WHAT YOU SHOULD DO = All lines in the material below that hold "caption" should be found and copied.

RECORDED INFORMATION =

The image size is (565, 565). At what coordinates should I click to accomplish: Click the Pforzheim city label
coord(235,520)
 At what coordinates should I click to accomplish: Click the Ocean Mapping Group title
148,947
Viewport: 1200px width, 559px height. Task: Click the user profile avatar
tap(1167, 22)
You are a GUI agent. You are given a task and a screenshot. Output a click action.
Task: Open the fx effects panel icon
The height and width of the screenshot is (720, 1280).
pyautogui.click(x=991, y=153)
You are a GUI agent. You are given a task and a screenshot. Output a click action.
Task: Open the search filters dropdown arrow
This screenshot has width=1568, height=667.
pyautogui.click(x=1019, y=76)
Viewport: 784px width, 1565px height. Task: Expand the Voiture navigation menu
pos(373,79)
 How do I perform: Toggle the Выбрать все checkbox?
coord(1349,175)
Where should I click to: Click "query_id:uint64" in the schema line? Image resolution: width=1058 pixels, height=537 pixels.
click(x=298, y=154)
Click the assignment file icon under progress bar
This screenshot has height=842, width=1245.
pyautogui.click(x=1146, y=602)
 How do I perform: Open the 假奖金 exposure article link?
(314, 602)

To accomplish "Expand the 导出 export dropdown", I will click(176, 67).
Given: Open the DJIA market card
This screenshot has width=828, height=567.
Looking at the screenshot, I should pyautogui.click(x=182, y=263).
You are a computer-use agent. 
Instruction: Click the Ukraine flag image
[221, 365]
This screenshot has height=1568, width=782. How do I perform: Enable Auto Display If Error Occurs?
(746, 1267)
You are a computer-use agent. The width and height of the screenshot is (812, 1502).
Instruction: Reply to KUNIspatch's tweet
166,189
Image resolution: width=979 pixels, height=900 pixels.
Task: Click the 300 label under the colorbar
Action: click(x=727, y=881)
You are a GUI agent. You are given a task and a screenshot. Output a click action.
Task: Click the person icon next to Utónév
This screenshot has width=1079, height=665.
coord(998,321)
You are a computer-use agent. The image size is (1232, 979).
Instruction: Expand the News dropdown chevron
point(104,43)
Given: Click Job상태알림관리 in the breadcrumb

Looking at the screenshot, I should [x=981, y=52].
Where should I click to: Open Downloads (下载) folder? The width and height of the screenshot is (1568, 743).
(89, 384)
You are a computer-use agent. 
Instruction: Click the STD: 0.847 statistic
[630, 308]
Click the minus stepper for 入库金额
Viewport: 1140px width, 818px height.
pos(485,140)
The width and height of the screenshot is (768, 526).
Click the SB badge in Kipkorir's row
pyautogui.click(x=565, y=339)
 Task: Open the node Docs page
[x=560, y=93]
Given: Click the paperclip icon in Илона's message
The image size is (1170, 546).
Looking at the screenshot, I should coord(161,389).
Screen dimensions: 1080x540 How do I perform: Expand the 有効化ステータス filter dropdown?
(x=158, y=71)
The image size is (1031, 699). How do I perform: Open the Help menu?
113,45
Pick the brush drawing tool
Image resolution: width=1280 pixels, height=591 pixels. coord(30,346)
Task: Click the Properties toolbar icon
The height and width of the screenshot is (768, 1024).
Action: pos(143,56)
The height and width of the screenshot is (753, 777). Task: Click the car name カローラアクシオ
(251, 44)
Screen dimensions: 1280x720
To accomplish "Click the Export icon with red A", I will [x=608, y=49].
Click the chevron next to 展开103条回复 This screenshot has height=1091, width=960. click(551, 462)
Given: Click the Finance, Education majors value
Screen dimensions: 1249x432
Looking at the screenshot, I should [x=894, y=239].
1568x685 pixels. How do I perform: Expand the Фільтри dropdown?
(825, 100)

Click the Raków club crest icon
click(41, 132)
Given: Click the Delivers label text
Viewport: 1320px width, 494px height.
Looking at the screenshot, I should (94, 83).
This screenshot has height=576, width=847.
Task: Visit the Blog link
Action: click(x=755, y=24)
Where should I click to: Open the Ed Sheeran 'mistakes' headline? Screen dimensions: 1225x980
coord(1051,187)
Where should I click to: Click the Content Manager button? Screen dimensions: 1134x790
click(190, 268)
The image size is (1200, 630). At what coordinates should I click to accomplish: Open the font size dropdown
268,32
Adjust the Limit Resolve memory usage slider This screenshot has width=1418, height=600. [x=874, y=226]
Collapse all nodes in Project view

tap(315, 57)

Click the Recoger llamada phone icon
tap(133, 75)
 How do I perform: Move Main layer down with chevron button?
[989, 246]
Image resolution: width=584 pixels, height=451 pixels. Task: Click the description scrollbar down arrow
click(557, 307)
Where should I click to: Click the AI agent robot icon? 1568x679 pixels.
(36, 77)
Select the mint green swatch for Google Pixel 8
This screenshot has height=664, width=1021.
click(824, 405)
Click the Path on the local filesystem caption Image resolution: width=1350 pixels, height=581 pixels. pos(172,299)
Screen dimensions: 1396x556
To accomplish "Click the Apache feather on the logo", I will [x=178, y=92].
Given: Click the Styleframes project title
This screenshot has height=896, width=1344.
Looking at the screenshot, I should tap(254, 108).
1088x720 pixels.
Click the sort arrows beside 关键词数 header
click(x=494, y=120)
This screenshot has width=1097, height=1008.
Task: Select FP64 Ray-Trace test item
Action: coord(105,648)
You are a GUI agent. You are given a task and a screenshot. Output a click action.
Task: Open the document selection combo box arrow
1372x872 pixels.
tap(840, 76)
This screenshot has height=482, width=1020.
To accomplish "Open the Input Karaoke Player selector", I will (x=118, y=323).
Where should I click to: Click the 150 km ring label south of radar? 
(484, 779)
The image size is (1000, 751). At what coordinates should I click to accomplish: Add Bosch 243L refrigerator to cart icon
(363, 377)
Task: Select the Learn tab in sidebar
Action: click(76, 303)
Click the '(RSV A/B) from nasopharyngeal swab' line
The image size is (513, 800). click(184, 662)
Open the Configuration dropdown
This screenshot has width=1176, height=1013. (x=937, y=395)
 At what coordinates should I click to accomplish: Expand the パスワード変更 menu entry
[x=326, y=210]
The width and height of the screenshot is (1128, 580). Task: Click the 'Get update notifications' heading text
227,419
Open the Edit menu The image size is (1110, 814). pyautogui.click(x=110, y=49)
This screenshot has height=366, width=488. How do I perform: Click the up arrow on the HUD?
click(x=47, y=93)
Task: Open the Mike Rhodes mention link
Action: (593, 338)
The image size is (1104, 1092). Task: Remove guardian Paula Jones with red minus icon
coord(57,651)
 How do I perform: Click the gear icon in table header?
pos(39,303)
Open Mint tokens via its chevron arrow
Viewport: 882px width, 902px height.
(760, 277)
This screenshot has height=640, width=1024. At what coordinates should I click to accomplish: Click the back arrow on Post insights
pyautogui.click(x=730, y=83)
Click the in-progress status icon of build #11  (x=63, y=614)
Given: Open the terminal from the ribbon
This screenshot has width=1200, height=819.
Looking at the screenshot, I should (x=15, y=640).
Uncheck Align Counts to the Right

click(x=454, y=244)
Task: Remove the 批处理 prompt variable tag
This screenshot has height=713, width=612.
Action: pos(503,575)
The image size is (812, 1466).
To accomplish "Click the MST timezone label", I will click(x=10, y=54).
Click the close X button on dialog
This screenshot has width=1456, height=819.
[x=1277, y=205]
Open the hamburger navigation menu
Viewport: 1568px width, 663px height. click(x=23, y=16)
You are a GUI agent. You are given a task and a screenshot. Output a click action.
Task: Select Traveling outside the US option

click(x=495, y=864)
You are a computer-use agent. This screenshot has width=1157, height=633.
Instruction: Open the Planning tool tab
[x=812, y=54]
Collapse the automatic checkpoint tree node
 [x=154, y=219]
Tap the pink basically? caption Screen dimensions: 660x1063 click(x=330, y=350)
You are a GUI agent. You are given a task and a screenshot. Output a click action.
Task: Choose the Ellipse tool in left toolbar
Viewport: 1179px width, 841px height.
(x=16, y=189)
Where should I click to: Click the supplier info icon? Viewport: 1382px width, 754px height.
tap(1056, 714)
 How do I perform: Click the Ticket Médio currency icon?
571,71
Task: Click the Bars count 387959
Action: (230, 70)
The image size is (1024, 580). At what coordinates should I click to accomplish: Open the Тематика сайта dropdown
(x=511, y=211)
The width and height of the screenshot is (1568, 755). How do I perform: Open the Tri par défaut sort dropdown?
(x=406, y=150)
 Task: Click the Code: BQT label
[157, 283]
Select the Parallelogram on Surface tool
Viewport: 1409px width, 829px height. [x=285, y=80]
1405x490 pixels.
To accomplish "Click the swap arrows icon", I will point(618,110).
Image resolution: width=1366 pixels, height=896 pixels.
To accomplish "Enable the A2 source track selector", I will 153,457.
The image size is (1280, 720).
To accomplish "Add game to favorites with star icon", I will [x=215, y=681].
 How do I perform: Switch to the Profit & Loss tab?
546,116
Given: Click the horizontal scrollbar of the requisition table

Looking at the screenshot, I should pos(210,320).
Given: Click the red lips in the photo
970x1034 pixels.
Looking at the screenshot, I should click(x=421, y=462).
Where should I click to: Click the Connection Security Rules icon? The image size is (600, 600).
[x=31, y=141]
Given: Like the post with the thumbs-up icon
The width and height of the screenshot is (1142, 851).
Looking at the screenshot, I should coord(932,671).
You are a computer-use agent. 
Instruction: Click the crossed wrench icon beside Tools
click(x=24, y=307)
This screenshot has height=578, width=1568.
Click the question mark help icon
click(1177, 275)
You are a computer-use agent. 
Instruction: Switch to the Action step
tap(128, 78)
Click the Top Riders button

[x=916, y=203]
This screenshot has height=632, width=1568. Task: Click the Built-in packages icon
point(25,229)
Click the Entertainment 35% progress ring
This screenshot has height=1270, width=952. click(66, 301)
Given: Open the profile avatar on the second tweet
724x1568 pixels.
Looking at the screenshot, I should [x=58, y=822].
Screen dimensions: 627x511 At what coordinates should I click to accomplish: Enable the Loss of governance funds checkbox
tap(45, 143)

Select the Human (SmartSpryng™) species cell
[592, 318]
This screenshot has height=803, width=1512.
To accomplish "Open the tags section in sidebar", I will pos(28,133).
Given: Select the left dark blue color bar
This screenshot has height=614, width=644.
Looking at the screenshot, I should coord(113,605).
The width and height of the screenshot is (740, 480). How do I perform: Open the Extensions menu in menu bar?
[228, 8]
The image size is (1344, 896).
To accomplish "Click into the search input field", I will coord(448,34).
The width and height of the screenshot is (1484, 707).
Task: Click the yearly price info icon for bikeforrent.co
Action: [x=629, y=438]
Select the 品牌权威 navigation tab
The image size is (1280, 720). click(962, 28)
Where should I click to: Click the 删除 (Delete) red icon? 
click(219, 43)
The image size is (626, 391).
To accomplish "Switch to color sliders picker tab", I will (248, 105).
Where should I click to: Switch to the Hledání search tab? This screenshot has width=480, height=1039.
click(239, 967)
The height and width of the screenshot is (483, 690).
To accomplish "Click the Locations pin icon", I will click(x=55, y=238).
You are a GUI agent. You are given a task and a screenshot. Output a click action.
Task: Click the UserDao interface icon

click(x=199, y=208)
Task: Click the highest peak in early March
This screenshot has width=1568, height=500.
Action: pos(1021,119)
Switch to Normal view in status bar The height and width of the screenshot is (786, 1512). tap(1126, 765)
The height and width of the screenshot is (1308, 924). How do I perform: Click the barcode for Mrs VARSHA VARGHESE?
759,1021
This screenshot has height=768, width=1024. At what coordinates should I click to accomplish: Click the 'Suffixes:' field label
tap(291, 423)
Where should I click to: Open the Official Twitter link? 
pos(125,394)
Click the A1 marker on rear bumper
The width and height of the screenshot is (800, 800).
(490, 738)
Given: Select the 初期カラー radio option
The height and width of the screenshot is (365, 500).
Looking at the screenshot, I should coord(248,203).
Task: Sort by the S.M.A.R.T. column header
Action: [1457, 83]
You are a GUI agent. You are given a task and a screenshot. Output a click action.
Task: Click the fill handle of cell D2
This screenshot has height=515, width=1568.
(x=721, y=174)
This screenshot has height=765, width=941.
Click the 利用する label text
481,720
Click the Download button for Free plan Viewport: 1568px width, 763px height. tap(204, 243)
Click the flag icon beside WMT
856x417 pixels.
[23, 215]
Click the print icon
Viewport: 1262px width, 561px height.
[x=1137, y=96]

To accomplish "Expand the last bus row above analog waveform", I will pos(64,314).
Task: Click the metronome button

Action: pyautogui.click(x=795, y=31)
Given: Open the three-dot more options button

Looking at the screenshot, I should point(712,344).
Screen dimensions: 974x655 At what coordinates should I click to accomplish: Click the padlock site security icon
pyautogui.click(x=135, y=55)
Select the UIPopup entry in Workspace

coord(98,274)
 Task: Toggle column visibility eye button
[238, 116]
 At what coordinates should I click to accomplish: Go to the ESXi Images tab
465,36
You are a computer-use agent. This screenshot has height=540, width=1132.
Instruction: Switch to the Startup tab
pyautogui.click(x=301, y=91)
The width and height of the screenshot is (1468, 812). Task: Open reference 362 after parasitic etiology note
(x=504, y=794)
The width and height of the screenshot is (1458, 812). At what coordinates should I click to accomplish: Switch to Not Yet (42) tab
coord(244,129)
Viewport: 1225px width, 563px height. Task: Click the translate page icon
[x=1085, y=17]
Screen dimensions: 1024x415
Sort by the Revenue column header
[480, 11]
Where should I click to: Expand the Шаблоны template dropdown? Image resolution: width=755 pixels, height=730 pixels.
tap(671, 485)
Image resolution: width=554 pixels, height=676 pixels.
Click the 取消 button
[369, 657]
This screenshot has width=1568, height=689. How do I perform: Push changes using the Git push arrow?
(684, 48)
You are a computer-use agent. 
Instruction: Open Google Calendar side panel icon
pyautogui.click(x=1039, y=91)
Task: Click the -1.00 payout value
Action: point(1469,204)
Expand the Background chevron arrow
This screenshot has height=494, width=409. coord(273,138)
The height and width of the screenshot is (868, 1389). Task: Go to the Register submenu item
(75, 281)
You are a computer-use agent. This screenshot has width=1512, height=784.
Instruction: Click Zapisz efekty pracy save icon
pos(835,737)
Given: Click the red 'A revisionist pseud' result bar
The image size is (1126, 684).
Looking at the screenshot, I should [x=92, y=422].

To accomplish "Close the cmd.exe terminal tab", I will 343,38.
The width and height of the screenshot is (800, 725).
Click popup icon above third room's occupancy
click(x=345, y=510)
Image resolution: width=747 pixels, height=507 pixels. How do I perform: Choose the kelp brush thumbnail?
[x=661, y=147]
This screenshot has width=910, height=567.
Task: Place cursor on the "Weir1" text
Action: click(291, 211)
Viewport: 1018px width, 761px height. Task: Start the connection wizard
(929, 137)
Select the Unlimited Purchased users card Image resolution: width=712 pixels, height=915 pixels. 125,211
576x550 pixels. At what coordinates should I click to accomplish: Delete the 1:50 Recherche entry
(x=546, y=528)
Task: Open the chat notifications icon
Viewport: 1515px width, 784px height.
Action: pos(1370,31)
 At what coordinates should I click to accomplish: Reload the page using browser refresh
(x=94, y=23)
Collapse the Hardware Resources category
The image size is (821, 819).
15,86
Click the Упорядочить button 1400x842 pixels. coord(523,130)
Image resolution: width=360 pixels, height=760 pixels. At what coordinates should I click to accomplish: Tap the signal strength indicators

TASK RESULT =
Click the Path on the local filesystem caption Image resolution: width=1350 pixels, height=581 pixels. pos(172,299)
Tap the pink basically? caption Screen dimensions: 660x1063 click(x=330, y=350)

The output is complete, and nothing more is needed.